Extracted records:
+--
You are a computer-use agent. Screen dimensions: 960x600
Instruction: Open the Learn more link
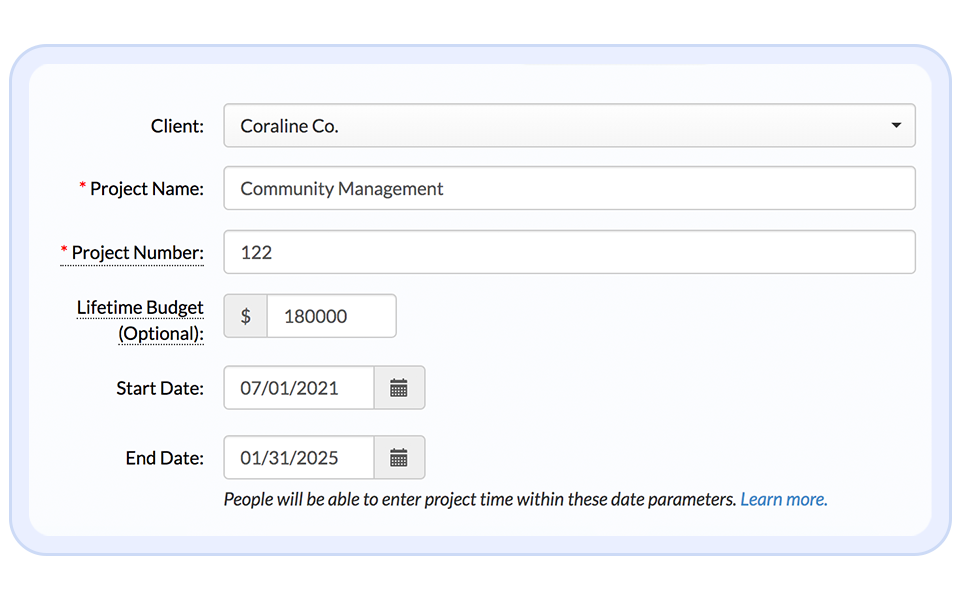[784, 498]
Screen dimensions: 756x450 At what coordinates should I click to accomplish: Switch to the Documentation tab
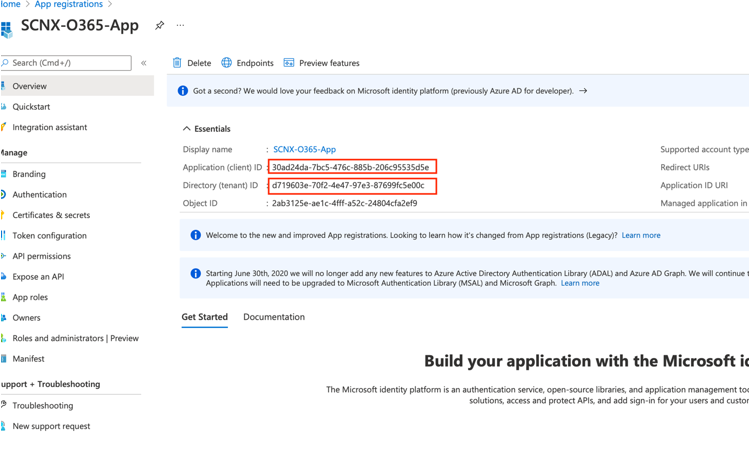[273, 317]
+--
Exact repetition of the data is needed, with no images retained.

You are a computer-use agent. Screen dimensions: 960x600
Instruction: Open the Learn more link
[784, 498]
Screen dimensions: 756x450 At what coordinates should I click to accomplish: Switch to the Documentation tab
[273, 317]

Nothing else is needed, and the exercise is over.